**The request**
Pick up the clickbait-classification notebook excerpt on SadedeGel BERT embeddings below at the point where it stops, and continue it in the same style.

··· Extracted text ···

Xi_train, Xi_val, yi_train, yi_val = train_test_split(Xi,y,stratify=y, test_size=0.2, random_state=seed)

raw_models = model_check(Xi_train, yi_train, classifiers, cv)
display(raw_models)

# Model With Sadedegel Bert Embeddings

#### SadedeGel also comes with another embedding extractor which is getting popular in NLP tasks lately: 'BERT'. It's little bit slower than getting tfidf embeddings but it's much more stronger indicator for models to make predictions. For performance issues I just take 2000 random titles from our data and get BERT embeddings.

In [None]:
# randomly sampling 2000 observations

df = df.sample(2000)

X_bt = df['title']
X = []

# getting embeddings

for title in tqdm(X_bt):
    d = Doc(title)
    X.append(csr_matrix(d.bert_embeddings.mean(axis=0)))


X = vstack(X)
print('Shape of Embeddings: ', X.shape)

In [None]:
y = df['clickbait']
Xb_train, Xb_val, yb_train, yb_val = train_test_split(X,y,stratify=y, test_size=0.2)

··· Data extract ···

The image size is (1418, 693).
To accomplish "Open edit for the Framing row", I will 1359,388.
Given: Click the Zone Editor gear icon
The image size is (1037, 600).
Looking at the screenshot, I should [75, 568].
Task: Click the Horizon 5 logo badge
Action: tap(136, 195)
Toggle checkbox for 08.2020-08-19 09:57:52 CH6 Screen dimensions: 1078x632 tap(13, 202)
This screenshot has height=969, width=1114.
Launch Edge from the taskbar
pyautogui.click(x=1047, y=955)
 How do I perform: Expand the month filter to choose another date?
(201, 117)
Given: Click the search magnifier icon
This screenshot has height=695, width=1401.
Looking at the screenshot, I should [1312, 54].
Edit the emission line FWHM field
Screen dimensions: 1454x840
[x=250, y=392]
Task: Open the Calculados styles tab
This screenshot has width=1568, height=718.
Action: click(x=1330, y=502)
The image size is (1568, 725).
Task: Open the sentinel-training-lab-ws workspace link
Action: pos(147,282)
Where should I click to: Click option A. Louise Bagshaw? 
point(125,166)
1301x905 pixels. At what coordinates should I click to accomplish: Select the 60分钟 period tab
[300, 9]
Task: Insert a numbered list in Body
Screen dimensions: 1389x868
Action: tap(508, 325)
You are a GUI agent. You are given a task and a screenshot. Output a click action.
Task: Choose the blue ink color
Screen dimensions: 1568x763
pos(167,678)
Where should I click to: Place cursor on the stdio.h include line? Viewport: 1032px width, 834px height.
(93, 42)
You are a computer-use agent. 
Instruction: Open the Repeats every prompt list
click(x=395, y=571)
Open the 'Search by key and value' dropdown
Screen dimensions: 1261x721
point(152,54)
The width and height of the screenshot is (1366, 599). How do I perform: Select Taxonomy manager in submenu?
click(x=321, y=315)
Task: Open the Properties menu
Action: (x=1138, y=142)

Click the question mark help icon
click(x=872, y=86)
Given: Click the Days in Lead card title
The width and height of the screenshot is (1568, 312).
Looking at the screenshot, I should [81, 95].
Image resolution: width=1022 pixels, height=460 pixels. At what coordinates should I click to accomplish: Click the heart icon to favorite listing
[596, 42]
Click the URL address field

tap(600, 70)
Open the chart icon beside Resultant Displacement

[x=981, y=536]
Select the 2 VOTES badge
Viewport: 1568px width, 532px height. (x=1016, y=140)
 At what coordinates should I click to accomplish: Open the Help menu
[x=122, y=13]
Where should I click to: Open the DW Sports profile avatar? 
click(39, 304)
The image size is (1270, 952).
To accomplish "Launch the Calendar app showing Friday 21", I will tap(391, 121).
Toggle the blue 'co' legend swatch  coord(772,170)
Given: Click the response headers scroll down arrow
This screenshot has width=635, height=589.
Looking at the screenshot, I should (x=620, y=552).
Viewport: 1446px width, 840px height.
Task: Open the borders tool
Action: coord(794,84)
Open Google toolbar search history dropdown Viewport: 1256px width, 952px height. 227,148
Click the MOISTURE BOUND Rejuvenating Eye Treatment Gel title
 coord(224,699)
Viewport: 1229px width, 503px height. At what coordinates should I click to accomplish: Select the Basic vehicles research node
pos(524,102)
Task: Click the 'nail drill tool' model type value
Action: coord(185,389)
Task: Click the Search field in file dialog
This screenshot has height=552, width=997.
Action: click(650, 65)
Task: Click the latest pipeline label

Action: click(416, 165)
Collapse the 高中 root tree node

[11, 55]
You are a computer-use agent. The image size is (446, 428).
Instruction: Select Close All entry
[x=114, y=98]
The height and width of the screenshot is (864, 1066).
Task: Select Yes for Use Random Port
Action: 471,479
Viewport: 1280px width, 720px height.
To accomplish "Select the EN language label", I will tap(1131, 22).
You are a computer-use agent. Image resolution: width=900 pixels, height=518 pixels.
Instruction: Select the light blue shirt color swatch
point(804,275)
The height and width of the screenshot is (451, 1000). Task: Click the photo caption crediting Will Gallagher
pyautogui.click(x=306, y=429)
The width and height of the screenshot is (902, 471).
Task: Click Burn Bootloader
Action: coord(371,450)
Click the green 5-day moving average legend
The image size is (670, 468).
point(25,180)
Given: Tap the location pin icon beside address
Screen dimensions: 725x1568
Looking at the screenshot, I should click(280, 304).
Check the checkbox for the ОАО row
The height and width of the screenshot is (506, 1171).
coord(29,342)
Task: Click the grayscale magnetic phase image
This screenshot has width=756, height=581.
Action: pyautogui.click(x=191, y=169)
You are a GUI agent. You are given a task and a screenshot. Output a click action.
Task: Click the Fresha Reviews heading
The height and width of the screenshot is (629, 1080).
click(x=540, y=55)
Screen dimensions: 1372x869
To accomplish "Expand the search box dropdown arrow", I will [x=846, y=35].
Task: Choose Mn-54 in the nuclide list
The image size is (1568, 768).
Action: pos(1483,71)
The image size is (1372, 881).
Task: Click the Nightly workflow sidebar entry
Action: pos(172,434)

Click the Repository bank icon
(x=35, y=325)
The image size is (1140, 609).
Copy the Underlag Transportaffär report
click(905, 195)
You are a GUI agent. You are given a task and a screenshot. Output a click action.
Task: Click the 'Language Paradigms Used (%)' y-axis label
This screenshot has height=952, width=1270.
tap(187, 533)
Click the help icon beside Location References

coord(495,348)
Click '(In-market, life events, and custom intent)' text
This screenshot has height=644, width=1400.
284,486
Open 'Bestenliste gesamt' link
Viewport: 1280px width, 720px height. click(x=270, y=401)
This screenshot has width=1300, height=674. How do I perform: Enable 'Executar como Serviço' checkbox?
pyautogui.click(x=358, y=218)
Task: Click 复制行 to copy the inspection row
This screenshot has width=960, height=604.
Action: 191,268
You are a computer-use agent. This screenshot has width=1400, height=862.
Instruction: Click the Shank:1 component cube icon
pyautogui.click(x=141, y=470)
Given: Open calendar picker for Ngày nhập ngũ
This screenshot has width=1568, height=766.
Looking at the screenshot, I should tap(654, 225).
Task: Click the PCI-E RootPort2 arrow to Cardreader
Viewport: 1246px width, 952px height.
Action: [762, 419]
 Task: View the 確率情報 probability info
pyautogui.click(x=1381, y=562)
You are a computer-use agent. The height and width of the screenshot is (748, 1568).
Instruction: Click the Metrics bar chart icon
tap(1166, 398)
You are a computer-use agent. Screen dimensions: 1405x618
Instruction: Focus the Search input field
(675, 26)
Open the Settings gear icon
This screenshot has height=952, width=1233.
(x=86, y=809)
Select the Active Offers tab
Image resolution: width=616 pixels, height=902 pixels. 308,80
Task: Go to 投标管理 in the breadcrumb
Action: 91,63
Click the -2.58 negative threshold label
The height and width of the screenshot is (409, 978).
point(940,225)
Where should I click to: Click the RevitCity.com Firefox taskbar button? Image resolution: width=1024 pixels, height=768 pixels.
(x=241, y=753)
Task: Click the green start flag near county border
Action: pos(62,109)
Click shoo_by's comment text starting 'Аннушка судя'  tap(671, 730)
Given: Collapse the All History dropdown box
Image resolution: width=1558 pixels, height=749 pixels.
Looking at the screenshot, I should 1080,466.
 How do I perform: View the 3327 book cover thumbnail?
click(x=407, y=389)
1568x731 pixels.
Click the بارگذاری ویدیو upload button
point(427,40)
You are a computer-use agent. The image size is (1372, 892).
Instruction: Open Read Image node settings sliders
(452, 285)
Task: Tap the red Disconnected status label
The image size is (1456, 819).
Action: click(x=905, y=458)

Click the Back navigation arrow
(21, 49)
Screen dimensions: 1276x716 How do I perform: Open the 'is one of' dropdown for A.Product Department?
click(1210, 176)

···

**Result for this task**
In [None]:
light.fit(Xb_train, yb_train)
yb_pred = light.predict(Xb_val)

## BERT Embedding Results

#### Oh nice! We only used 10% of the data we used for tfidf and almost got similar scores for our classifier. So if you want higher scores and have computing power you can go with SadedeGel's BERT embeddings!

In [None]:
# bert results

print('Accuracy:', accuracy_score(yb_val, yb_pred))
print('F1:', f1_score(yb_val, yb_pred))

In [None]:
conf_mat(Xb_train, yb_train, classifiers)

# Testing the Classifier on Randomly Selected News Titles Found on Web

#### Here I gathered some titles from various news sites which posted recently. When we execute our classifier it gives us 1 for clickbait title, 0 for actual title. The results are looking promising for me, you can check them yourself too or add some other titles into 'titles' list to test them for yourself.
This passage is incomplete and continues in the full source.